We recently represented a nurse who voluntarily relinquished his license in the state of California six years ago due to noncompliance with the California Monitoring Program. The nurse had tested positive for marijuana during an employment urine screen.
The nurse applied for licensure in the state of Pennsylvania and was told that he must complete a drug and alcohol evaluation. Although the evaluation indicated that there was no further treatment needed, the Board of Nursing would not grant a license unless the nurse agreed to participate in the PHMP program for three years. The program includes random urine screens, attendance at AA meetings, ongoing outpatient treatment and notification to any employer that you are in a monitoring program. Based on our interview with the nurse, it appeared that the nurse did not have a drug and alcohol problem. We advised the nurse to not enter into the PHMP.
At that time the Board of Nursing issued a provisional denial of the nursing license. We filed an appeal and attended a hearing. We presented the testimony of a psychologist who was a an expert in drug and alcohol addiction as well as nine character witnesses, random urine screens and a hair follicle test. All of the urine screens and hair follicle tests were negative. The Pennsylvania Board of Nursing recently issued a Memorandum Opinion and Order, based on what they believed to be the uncontroverted testimony of respected members of the nursing community that the nurse should be granted an unrestricted license to practice nursing by endorsement.
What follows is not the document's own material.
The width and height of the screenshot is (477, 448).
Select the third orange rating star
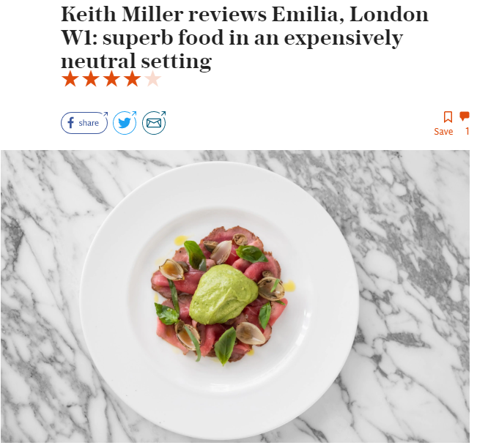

There are often occasions where a nurse or doctor uses a drug without a prescription or engages in casual use of controlled substances.
In many of these cases, there is clearly not an addiction.
Through the use of random urine screens, drug and alcohol evaluations, prior job evaluations and character witnesses who know the nurse or doctor, we are often able to convince the Nursing or Medical Board there is not an impairment. This results in an unrestricted license being issued.